# restore failed 0xd000000a error



## aubrey (Aug 20, 2010)

x:\RyTools\napp6.exe

Is the reason because of Vista or because of Acer?

Laptop Model: Aspire 4937G

The story: My laptop didn't have hardware damages before I attempted to restore my laptop to factory default using acer backup disc provided by the store I bought from. At 90% of restoring my laptop, setup stopped and returned an error message saying Restore failed 0xd000000a (x:\RyTools\Napp6.exe)

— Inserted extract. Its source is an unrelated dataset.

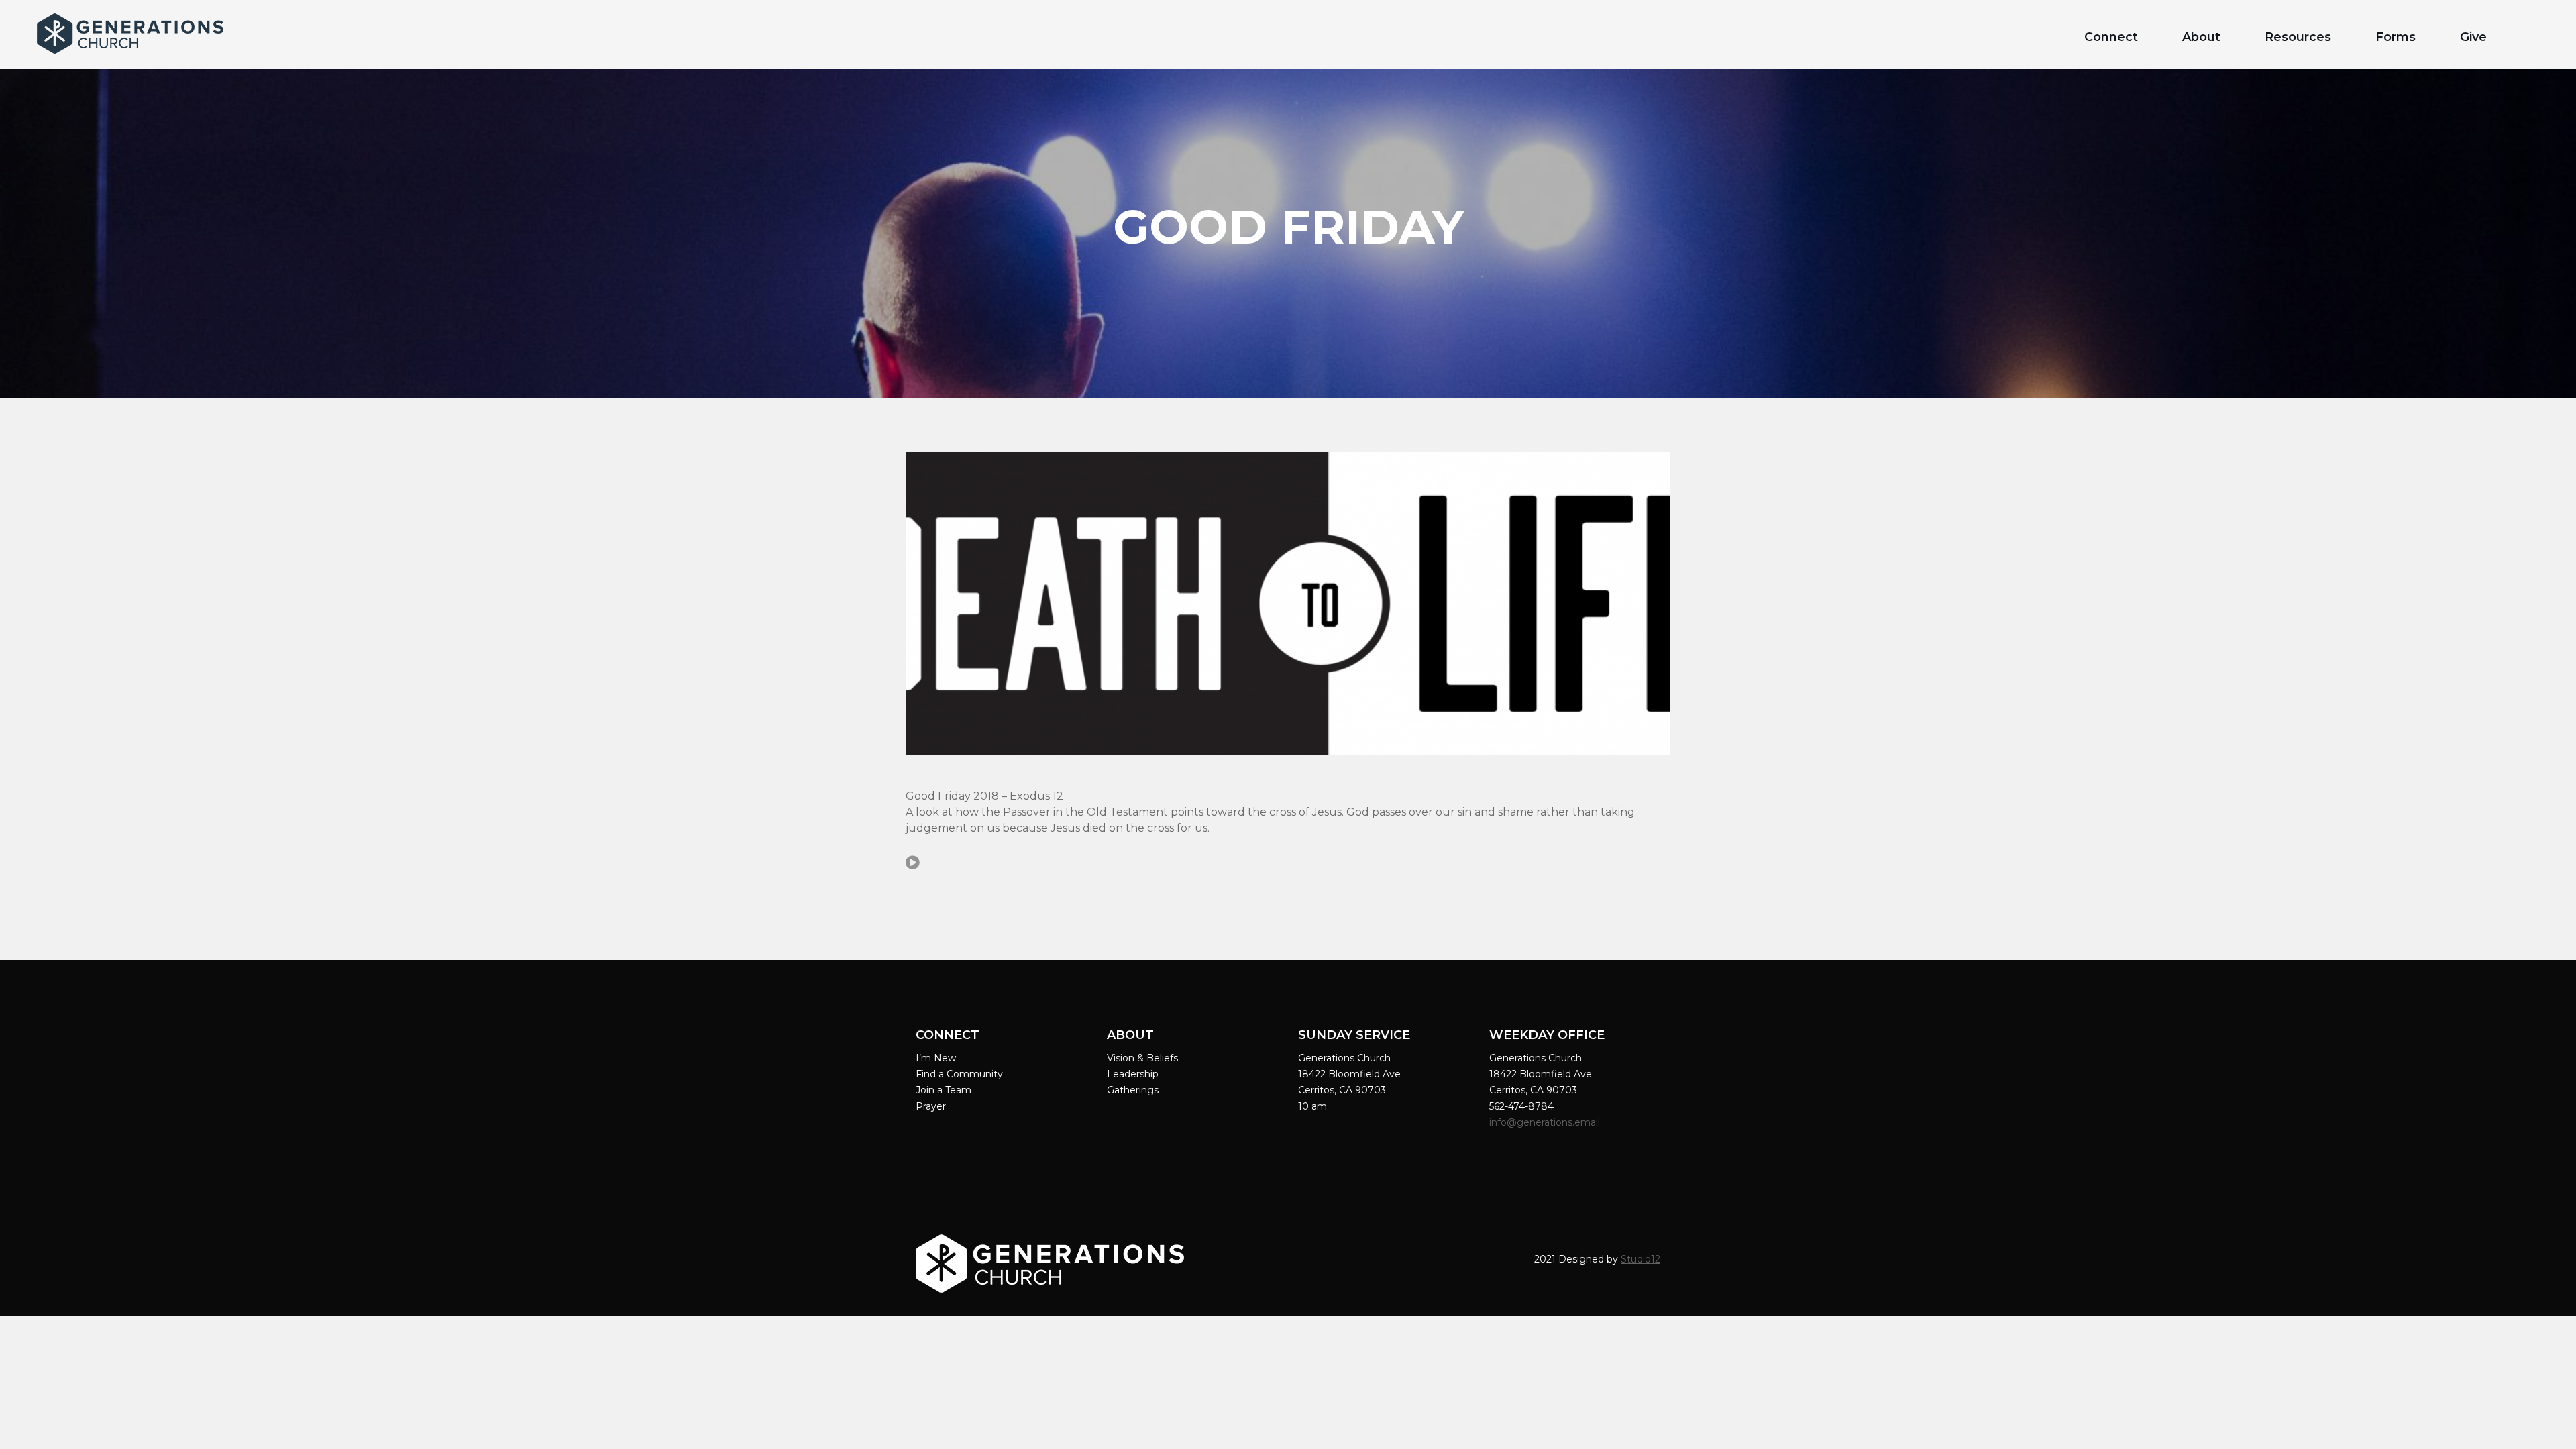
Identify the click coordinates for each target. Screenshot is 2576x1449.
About (2201, 37)
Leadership (1133, 1074)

Now, I cannot proceed to my OS. So, I think either my drive c is corrupted already or its contents are deleted already. As I start my laptop, Acer banner displays. I can proceed to bios setup. If I insert backup disc, the system proceeds to restore setup and same story happens. If I don't insert the disc, acer banner shows up and a cursor in a black screen just blinks.


----------



## Heidi (Aug 11, 2011)

I'm having the exact same problem.
Did you figure it out?


----------



## aubrey (Aug 19, 2011)

Heidi said:


> I'm having the exact same problem.
> Did you figure it out?



I have backup of the backup discs stored in my laptop. So, I burned a copy on new DVDs. It appears that the old discs already had scratches.


----------